> Kutipan Pilihan
────

About

Email : Kritik dan Sarannya ditunggu d.haryanto88@gmail.com

Selasa, 27 Mei 2014

ISLAMKU, ISLAM ANDA, ISLAM KITA



Book Review
ISLAMKU, ISLAM ANDA, ISLAM KITA
Agama Masyarakat Negara Demokrasi

Penulis              : Abdurrahman Wahid
Penerbit            : The Wahid Institut
Tahun terbit     : Tahun 2006
Tebal                 : xxxvi+412 halaman

A.  Abstrack
Buku Islamku, Islam anda dan Islam kita karangan Abdurrahman Wahid, adalah merupakan gambaran atas pemikiran beliau dalam melihat realitas keagamaan yang ada. Abdurrahman Wahid tidak membedakan agama satu dengan yang lain, bahkan dia menganggap Islam sebagai jalan hidup (syariah) bisa belajar dan saling mengambil berbagai ideologi agama, bahkan juga pandangan dari agama-agama lain. Islamku diambil dari pengalaman pribadi beliau dalam beragama maupun lainnya yang tidak dapat dipaksakan kepada orang lain. Islam anda lebih terhadap apresiasi Abdurrahman Wahid dalam melihat realitas keagamaan lain yang perlu dihargai karena itu adalah merupakan pengalaman pribadi mereka. Islam kita lebih pada maksud dan tujuan agama Islam dan demi kepentingan kaum muslimin.
Buku ini juga menggambarkan dua permasalah yang sangat substansial mengenai isu tentang konsep Islam dan negara Islam.
B. Hypothesis Problem or Question, Sense of Academic Crisis
Persoalan yang paling rumit di dalam keberagamaan adalah masalah penafisiran. Kesalahan pada ranah ini akan berakibat fatal karena dapat mendestruksi keseluruhan nilai yang terkandung di dalam agama yang luhur ini. Terorisme dan bunuh diri di antaranya dilatari oleh kesalahan dalam menafsirkan agama tersebut, di samping sebab-sebab lain, seperti globalisasi, kepentingan politik dan ekonomi. Di sinilah, membedah pemikiran Abdurrahman Wahid menjadi sangat urgen untuk mengantarkan kita kepada pemahaman agama secara komprehensif serta wacana keagamaan yang mendalam. Meminjam istilah dari Mohammad Arkoun “pembongkaran atau upaya dekonstruksi-rekonstruksi kembali wacana.[1]
Buku Islamku, Islam anda dan Islam kita berupa hasil pemikiran dari Abdurrahman Wahid untuk melihat realitas keberagamaan antar umat beragama yang mana tidak ada unsur paksaan di dalamnya. Baik sesama kelompok beragama maupun kelompok agama lainnya.

────

> Soal Latihan
[1] Salin persis bagian ulasan buku di atas, mulai dari "A.  Abstrack" sampai dengan "dan negara Islam.".
[2] Tuliskan kembali baris-baris daftar di bawah, mulai dari baris yang memuat "Click the 이용 환경 row label" sampai baris terakhir daftar, dengan mengganti "Instruction" menjadi "Task" tanpa mengubah bagian lain.

────

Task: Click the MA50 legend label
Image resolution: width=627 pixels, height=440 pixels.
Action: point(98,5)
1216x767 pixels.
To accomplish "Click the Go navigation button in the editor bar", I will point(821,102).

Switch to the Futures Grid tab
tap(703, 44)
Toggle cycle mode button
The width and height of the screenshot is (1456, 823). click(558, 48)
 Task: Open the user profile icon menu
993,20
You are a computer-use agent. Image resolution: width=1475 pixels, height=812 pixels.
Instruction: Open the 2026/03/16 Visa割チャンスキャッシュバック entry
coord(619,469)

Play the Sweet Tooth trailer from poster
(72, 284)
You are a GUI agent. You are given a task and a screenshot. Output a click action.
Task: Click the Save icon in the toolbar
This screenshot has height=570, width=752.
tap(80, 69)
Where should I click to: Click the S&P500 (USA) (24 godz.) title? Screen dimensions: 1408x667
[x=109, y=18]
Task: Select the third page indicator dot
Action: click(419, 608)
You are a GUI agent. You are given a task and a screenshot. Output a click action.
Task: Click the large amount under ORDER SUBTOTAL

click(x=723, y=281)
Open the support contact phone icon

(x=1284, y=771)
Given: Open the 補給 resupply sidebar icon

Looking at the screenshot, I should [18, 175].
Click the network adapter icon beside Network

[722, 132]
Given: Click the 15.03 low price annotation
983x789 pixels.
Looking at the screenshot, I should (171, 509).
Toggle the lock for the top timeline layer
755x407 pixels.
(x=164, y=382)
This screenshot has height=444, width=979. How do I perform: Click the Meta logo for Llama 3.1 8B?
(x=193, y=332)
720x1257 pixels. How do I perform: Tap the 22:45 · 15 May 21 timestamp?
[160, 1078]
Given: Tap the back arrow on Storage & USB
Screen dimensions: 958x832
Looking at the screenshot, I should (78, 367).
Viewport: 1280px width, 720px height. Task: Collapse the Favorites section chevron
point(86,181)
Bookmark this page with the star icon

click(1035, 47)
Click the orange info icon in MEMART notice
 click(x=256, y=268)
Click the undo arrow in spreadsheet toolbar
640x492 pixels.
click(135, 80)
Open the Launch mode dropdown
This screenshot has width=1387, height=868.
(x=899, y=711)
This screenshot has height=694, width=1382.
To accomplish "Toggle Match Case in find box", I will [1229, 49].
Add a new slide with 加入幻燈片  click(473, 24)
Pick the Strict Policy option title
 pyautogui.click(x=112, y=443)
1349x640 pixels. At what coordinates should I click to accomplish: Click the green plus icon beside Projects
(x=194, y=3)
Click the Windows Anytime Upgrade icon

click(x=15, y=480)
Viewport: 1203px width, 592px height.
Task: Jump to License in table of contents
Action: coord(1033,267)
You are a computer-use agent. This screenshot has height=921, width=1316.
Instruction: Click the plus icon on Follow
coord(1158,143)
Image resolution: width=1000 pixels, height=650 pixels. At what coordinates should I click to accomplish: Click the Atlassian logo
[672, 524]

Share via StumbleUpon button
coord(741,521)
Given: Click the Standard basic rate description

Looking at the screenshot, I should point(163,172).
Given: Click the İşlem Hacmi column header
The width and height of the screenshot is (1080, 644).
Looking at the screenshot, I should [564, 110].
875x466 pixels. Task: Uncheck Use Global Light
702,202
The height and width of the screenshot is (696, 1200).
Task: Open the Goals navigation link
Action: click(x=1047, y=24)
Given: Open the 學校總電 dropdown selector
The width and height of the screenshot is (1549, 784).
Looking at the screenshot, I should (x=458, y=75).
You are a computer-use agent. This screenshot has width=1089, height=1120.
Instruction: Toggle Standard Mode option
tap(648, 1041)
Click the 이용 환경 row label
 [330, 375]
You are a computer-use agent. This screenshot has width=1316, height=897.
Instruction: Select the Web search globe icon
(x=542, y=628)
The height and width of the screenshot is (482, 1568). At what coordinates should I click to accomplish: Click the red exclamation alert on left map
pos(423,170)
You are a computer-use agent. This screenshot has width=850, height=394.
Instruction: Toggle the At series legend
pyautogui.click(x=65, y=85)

────

> Kunci Jawaban
[1]
A.  Abstrack
Buku Islamku, Islam anda dan Islam kita karangan Abdurrahman Wahid, adalah merupakan gambaran atas pemikiran beliau dalam melihat realitas keagamaan yang ada. Abdurrahman Wahid tidak membedakan agama satu dengan yang lain, bahkan dia menganggap Islam sebagai jalan hidup (syariah) bisa belajar dan saling mengambil berbagai ideologi agama, bahkan juga pandangan dari agama-agama lain. Islamku diambil dari pengalaman pribadi beliau dalam beragama maupun lainnya yang tidak dapat dipaksakan kepada orang lain. Islam anda lebih terhadap apresiasi Abdurrahman Wahid dalam melihat realitas keagamaan lain yang perlu dihargai karena itu adalah merupakan pengalaman pribadi mereka. Islam kita lebih pada maksud dan tujuan agama Islam dan demi kepentingan kaum muslimin.
Buku ini juga menggambarkan dua permasalah yang sangat substansial mengenai isu tentang konsep Islam dan negara Islam.

[2]
Click the 이용 환경 row label
 [330, 375]
You are a computer-use agent. This screenshot has width=1316, height=897.
Task: Select the Web search globe icon
(x=542, y=628)
The height and width of the screenshot is (482, 1568). At what coordinates should I click to accomplish: Click the red exclamation alert on left map
pos(423,170)
You are a computer-use agent. This screenshot has width=850, height=394.
Task: Toggle the At series legend
pyautogui.click(x=65, y=85)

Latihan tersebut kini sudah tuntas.